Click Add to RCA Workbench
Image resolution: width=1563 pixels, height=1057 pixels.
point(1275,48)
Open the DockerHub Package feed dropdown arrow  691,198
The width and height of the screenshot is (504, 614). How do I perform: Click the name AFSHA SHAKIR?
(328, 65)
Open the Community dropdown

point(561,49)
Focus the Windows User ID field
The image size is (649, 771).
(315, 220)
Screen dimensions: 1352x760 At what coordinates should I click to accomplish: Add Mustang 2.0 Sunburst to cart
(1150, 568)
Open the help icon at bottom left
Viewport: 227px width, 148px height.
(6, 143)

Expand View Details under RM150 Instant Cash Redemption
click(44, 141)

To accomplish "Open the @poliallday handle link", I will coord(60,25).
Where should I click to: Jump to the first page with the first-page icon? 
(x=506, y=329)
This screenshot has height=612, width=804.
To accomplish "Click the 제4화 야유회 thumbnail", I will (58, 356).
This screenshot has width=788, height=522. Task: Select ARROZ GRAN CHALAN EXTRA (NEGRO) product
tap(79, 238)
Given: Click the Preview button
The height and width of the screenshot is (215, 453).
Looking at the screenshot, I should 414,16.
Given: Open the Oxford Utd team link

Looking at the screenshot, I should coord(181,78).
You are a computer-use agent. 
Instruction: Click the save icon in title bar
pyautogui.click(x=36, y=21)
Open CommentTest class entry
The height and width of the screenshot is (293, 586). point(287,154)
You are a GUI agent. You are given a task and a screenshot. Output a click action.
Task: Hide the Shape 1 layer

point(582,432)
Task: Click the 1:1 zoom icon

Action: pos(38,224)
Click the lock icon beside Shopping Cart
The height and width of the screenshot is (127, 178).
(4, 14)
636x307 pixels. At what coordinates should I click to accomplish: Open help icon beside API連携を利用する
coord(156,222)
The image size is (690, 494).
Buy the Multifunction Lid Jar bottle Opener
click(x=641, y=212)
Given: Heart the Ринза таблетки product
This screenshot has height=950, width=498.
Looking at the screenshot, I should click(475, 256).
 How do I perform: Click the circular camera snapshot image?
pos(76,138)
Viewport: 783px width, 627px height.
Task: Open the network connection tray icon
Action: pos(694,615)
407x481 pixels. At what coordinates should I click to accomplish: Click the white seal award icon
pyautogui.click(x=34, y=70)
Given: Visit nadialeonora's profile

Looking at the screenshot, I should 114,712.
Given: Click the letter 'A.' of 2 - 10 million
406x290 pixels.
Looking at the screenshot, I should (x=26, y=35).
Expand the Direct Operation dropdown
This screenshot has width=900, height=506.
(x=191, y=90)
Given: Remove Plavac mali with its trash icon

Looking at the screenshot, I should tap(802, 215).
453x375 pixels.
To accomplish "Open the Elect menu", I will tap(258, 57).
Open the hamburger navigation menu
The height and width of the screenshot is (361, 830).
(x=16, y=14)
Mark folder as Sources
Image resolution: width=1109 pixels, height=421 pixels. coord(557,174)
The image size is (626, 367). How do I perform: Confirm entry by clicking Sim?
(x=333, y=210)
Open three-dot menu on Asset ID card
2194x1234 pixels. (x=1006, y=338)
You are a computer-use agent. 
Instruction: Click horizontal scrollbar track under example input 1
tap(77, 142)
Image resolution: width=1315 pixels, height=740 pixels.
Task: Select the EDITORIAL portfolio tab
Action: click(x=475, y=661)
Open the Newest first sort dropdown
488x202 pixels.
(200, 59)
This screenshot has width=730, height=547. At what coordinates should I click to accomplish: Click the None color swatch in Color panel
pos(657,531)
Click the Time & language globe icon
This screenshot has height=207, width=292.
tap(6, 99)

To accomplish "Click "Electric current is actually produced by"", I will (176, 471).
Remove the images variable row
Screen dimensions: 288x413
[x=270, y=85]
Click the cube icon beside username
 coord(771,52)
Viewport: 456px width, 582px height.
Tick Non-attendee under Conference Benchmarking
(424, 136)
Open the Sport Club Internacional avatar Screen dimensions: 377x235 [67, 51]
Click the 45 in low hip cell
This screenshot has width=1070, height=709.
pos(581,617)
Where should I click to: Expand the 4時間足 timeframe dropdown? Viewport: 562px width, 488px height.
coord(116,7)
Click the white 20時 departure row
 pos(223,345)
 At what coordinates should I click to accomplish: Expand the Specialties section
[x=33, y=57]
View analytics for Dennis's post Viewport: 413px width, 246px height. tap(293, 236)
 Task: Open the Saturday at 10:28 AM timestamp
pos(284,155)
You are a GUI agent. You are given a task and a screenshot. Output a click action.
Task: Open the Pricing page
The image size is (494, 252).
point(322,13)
▬▬▬▬▬▬
Task to carry out.
From the beginning of the listing above down to the line with "Given: Click the Preview button", every line should be restated exactly.

Answer box.
Click Add to RCA Workbench
Image resolution: width=1563 pixels, height=1057 pixels.
point(1275,48)
Open the DockerHub Package feed dropdown arrow  691,198
The width and height of the screenshot is (504, 614). How do I perform: Click the name AFSHA SHAKIR?
(328, 65)
Open the Community dropdown

point(561,49)
Focus the Windows User ID field
The image size is (649, 771).
(315, 220)
Screen dimensions: 1352x760 At what coordinates should I click to accomplish: Add Mustang 2.0 Sunburst to cart
(1150, 568)
Open the help icon at bottom left
Viewport: 227px width, 148px height.
(6, 143)

Expand View Details under RM150 Instant Cash Redemption
click(44, 141)

To accomplish "Open the @poliallday handle link", I will coord(60,25).
Where should I click to: Jump to the first page with the first-page icon? 
(x=506, y=329)
This screenshot has height=612, width=804.
To accomplish "Click the 제4화 야유회 thumbnail", I will (58, 356).
This screenshot has width=788, height=522. Task: Select ARROZ GRAN CHALAN EXTRA (NEGRO) product
tap(79, 238)
Given: Click the Preview button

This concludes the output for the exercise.